*** Opening of DATA SUPPLIED ***

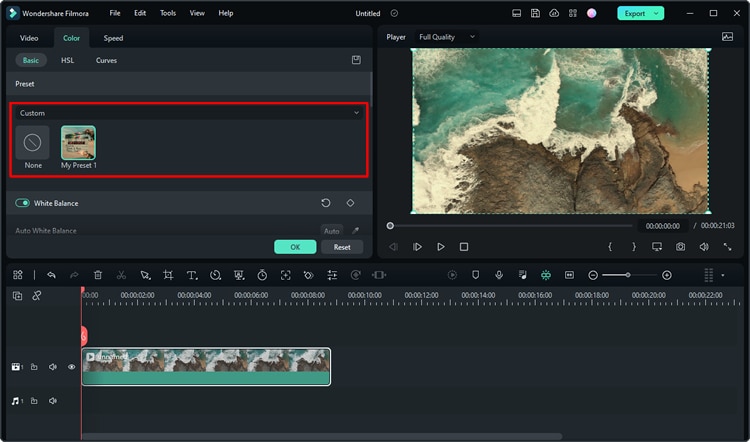Open the Export dropdown arrow
750x442 pixels.
click(656, 13)
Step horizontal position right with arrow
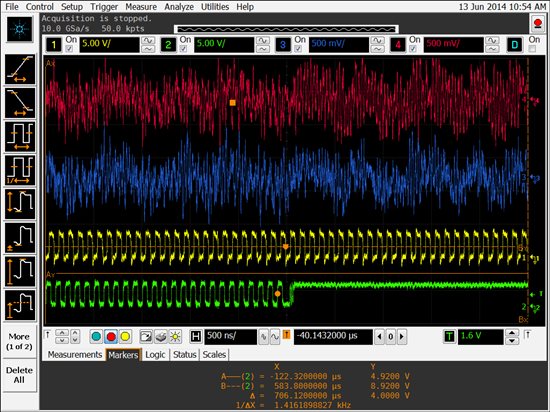 coord(402,337)
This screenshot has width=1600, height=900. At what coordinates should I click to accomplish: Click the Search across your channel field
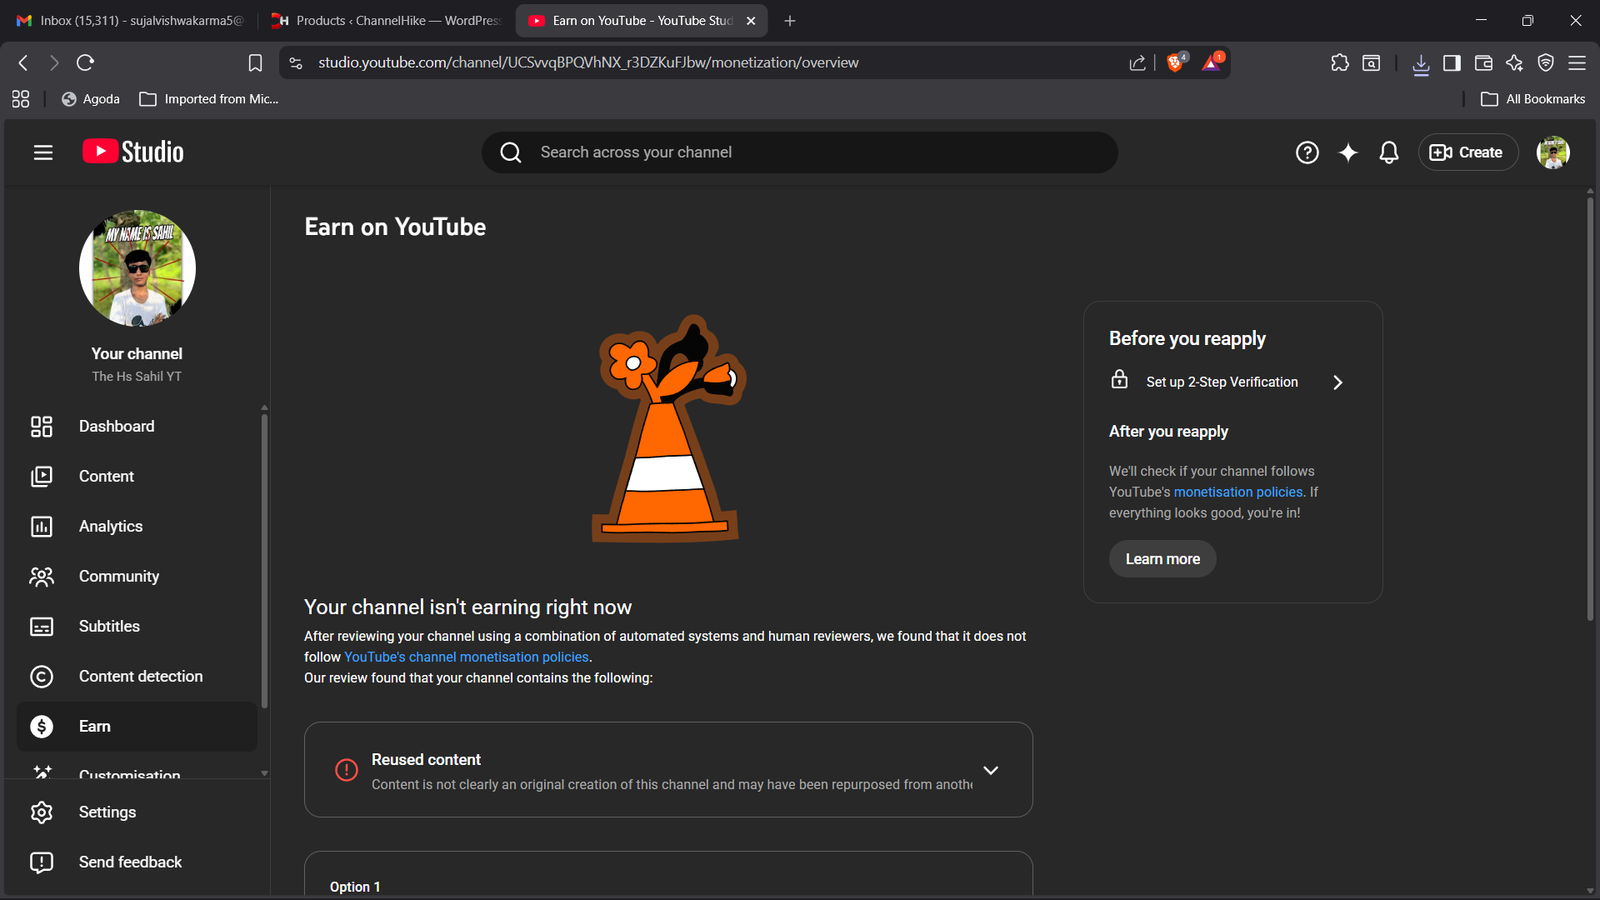pyautogui.click(x=800, y=152)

*** Close of DATA SUPPLIED ***

*ACTION ITEM*. Retype exactly the lines from the line containing "This screenshot has" through the end of the entries above, including both ends, and leave every picture out.

*SOLUTION FOR THIS TASK*.
This screenshot has width=1600, height=900. At what coordinates should I click to accomplish: Click the Search across your channel field
pyautogui.click(x=800, y=152)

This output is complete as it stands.